I’ve noticed something in men who are mentally unfaithful to their wives; this is more of a spiritual observation and anecdotal so I might be totally off base. Tell me what you think.
Men who mentally cheat on their wives (primarily with pornography as an aide) eventually display anger toward their wives. It may not be right after the moment of their fall, but the reality is that lust eventually casts a wide wake. In time, there will be angry moments. Just as it’s not possible for a boat to go through the water without leaving some kind of wake, so, spiritually, it’s not possible for a man to allow the boat of mental unfaithfulness to course through his soul and not have that affect the way he views and feels toward his wife.
This makes sense spiritually, doesn’t it?
To mentally make love to another woman is, by all accounts, to disrespect your wife. It’s to declare that your wife is not enough. And, naturally, that feeds frustration that your wife isn’t more, that she isn’t someone who can satisfy you.
Thus the anger.
Spiritually speaking, acts shape character. We can repent from the act, but the wake of that act has a momentum that keeps carrying us in the same direction. Giving way to lust is thus giving way to character, it’s to cultivate a certain attitude toward our wives. Of course, there are other reasons for anger—but I do think mental unfaithfulness feeds it, and if a man in counseling displays a good bit of hostility, I’m going to explore this possibility.
“But what if the occasional foray into the illicit ‘spices’ up our marriage and increases my sexual desire for her?” one man might ask. “All in all, I think it can be helpful.”
What do you mean by “help”? Might it make the next sexual encounter more “exciting?” Perhaps. It might, indeed, provide a memorable moment. But a sacred marriage isn’t built on moments; it’s built on character, faith, and a shared history. If one thrilling moment undercuts our character, denies our faith, and pollutes our shared history, it’s like pouring acid on my hand because I happen to be bored. Eventually, I’m going to run out of hands to cure the boredom.
Here’s the true cost of these moments.
If my thesis is true that mental unfaithfulness feeds anger, I don’t believe it’s possible for a mentally unfaithful man to cherish his wife. I certainly doubt that a wife whose husband is regularly imagining himself with other women feels “cherished.” She might, for a moment, feel desired, but not treasured. And not after that moment. If my goal in a sacred marriage is to treasure and cherish my wife, as Christ treasures and cherishes His church, mental unfaithfulness is an enemy that takes me away from my wife, even if it seemingly, for a moment, seems to focus me in on my wife.

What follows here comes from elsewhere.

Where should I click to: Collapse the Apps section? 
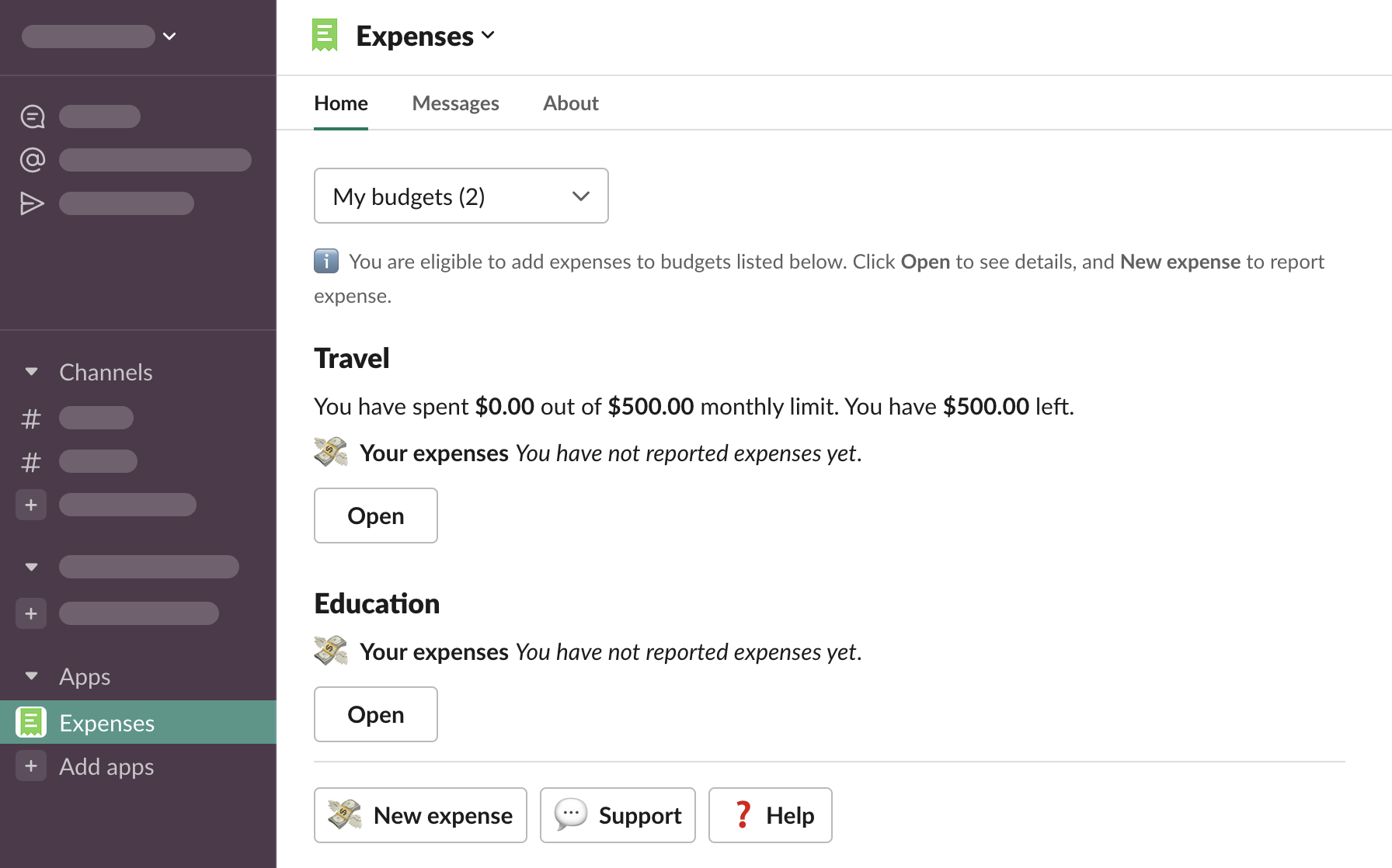32,676
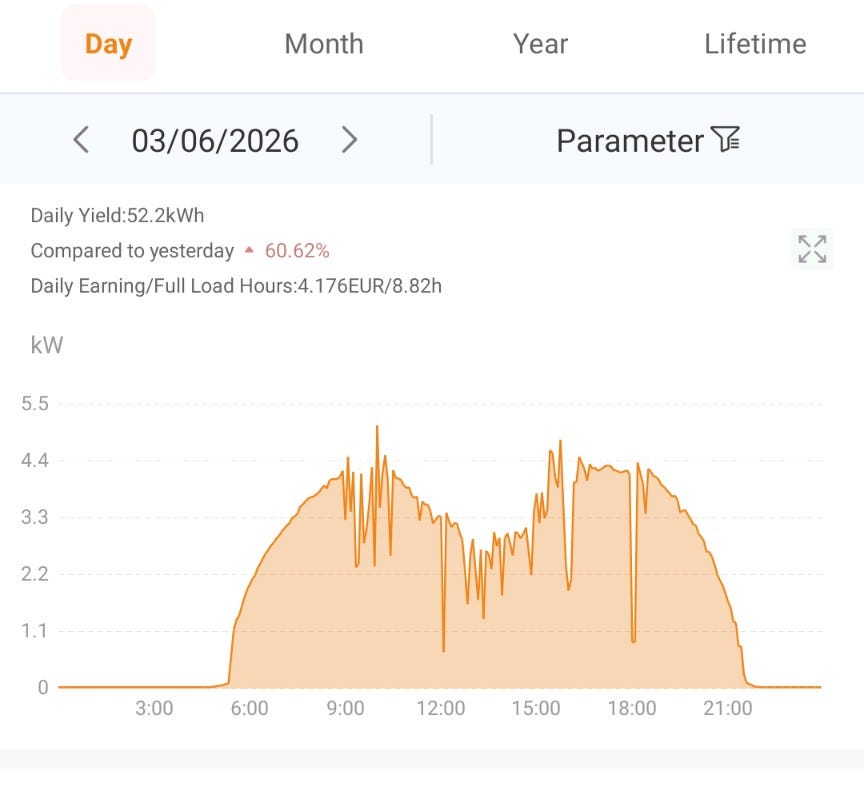
Task: Select the power drop at 18:00
Action: [634, 639]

Would any wife choose to be sexually enjoyed for a moment at the price of being a disappointment and source of anger the rest of the day? Would any woman sign up for a “prescription” in which the doctor tells her, “This act will make your husband desire you intensely, for half an hour, but afterwards he’ll grow angry and resentful for the rest of the day?”
When Lisa and I have a holy moment of sexual intimacy, I treat her differently afterwards. I do. I’m more attuned to her. I’m more affectionate toward her. My language about her and to her has a different tone. Holy sex also has a wake, but this wake keeps moving me toward my wife rather than away. It leads me to appreciate her, to cherish her, it reminds me how much I need her and am satisfied by her.
If what happens in the bedroom doesn’t serve the way I treat my wife at the grocery store, at church, or in front of the kids; if, indeed, it stains the way I treat my wife in public, then it doesn’t serve my marriage.
Jesus got this when He became the first religious teacher to denounce mental adultery.
He knows our minds. He knows our hearts. He knows the power of corruption. He knows that lust casts a wide wake.
Men, let’s not fool ourselves: we cannot regularly indulge in an act without also nursing a character. Repentance and grace certainly heal, but habitual sin also shapes. It’s just the way it is. If our goal is to love our wives as Christ loves the church, we have to fight our inclination toward wishing we could love a “different” church.
Men, am I on target here? Is the wake of our mental unfaithfulness anger? Women, have you felt this—perhaps not just as a target, but also has ones who have fallen in the same area?